Materials and Methods
Materials.
Ouabain hexahydrate, fluoroacetone, and [13C]acetone were obtained from Sigma. [3H]Ouabain was purified by chromatography on Na+/K+-ATPase as described by Hansen (17). Na+/K+-ATPase was prepared from pig kidney as described by Jørgensen (18) by using SDS as the activating detergent.
Synthesis of Ouabain Acetonide Derivatives.
OMA, ODA, and OFDA derivatives (I–IX) were synthesized from ouabain (Table 1). Ouabain hexahydrate (0.05 g) was dissolved in acetone (1 ml), and copper sulfate (0.2 g) was added. The solution was stirred in a sealed flask in the dark at room temperature. After 2 days, TLC (3:1 ethyl acetate-methanol) confirmed that all of the starting material had reacted and two products had formed in an approximate ratio of 1:1, with Rf values of 0.5 and 0.75. The solution was filtered to remove copper sulfate and the filtrate evaporated to dryness. The mixture was dissolved in methanol and purified by silica chromatography using 3:1 ethyl acetate-methanol as the eluting solvent. The two products were identified as OMA (II) (0.025 g; 58%) and ODA (III) (0.016 g; 35%) by NMR and mass spectrometry.

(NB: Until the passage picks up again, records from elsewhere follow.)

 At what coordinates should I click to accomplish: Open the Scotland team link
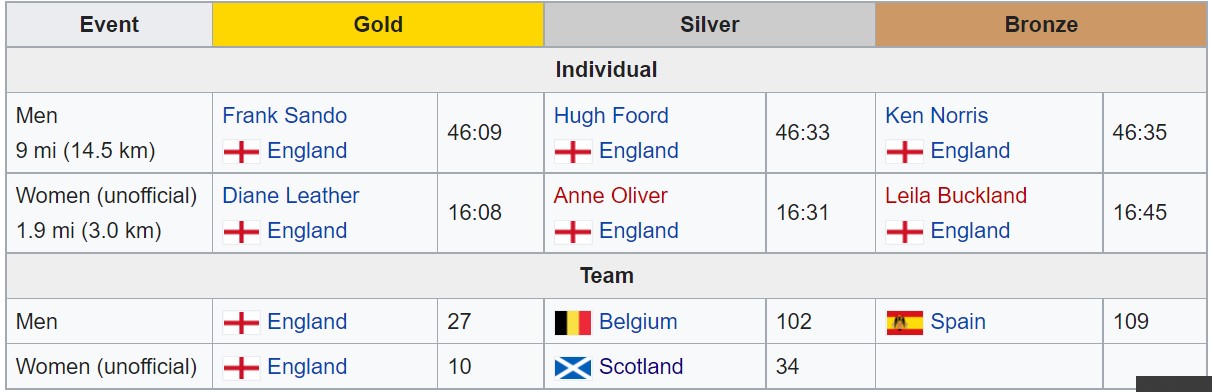click(x=641, y=367)
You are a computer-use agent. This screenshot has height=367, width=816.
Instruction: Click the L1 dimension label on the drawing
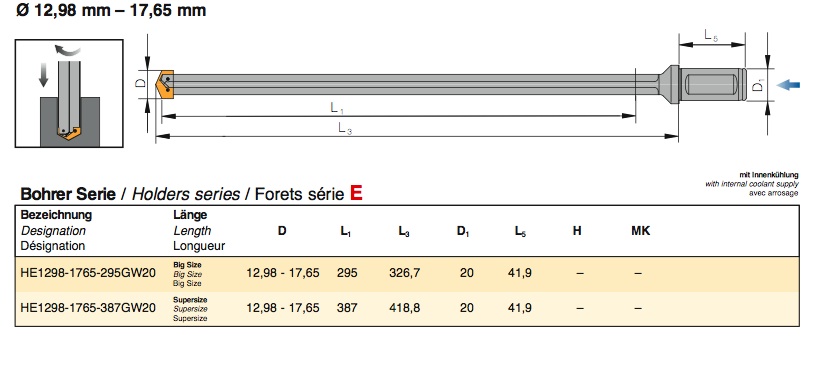337,108
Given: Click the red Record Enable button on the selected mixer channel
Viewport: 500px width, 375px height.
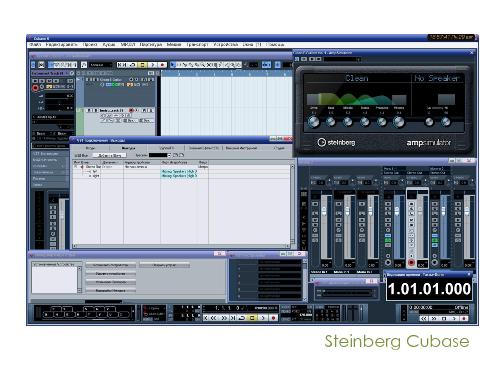Looking at the screenshot, I should (x=411, y=263).
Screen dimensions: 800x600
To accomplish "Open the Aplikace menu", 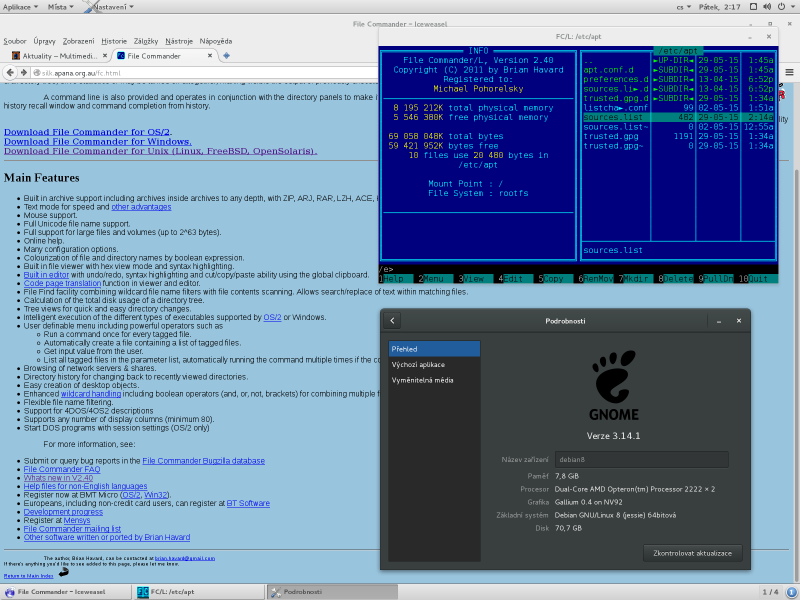I will coord(18,6).
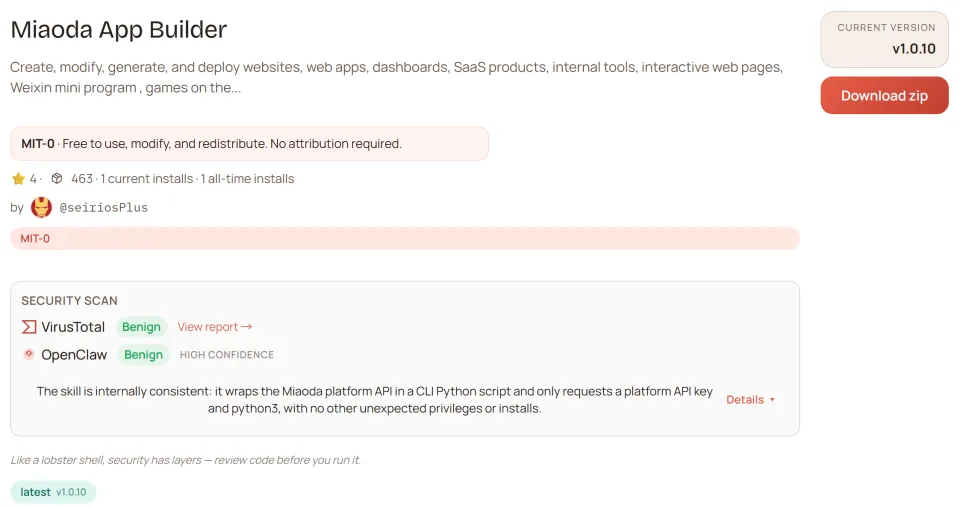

The deuterated compound [steroid-2H6]ODA (IV) was prepared as described above using 1 ml [2H6]acetone with the following modification. When the starting material had all converted to the [steroid-2H6]OMA, the product was isolated and dissolved in a suspension of 0.2 g copper sulfate and 1 ml acetone. The reaction proceeded as above until the diacetonide had fully formed. Synthesis of [rhamnoside-2H6]ODA (V) was carried out similarly, but using acetone as the starting solvent and then dissolving the monoacetonide in [2H6]acetone. Synthesis of the 13C-labeled OFDA compounds [rhamnoside-13C,steroid-19F3]OFDA (VIII) and [rhamnoside-13C,steroid-19F]OFDA (IX) was carried out as for [steroid-2H6]ODA, substituting fluoroacetone in place of [2H6]acetone and [2-13C]acetone in place of acetone.
Na+/K+-ATPase Activity and Ligand Binding.
The specific Na+/K+-ATPase activity was about 1,700 μmol/mg/h at 37°C (see ref. 19 for details).
The inhibitory potencies of ouabain, OMA (I), ODA (III), and OFDA (VII) were determined as the IC50 (the inhibitor concentration causing 50% enzyme inactivation) for ATP hydrolysis. Na+/K+-ATPase (51 μg protein/ml) was preincubated in incubation medium (3 mM MgCl2, 3 mM Pi, 40 mM Tris, pH 7.3) and 0–100 μM of ouabain or diacetonide derivative. After the incubation at 20°C for 60 min, an aliquot was transferred to hydrolytic assay medium, whereby the enzyme and glycoside was diluted 40-fold and incubated for a further 10 min before determining the liberated Pi.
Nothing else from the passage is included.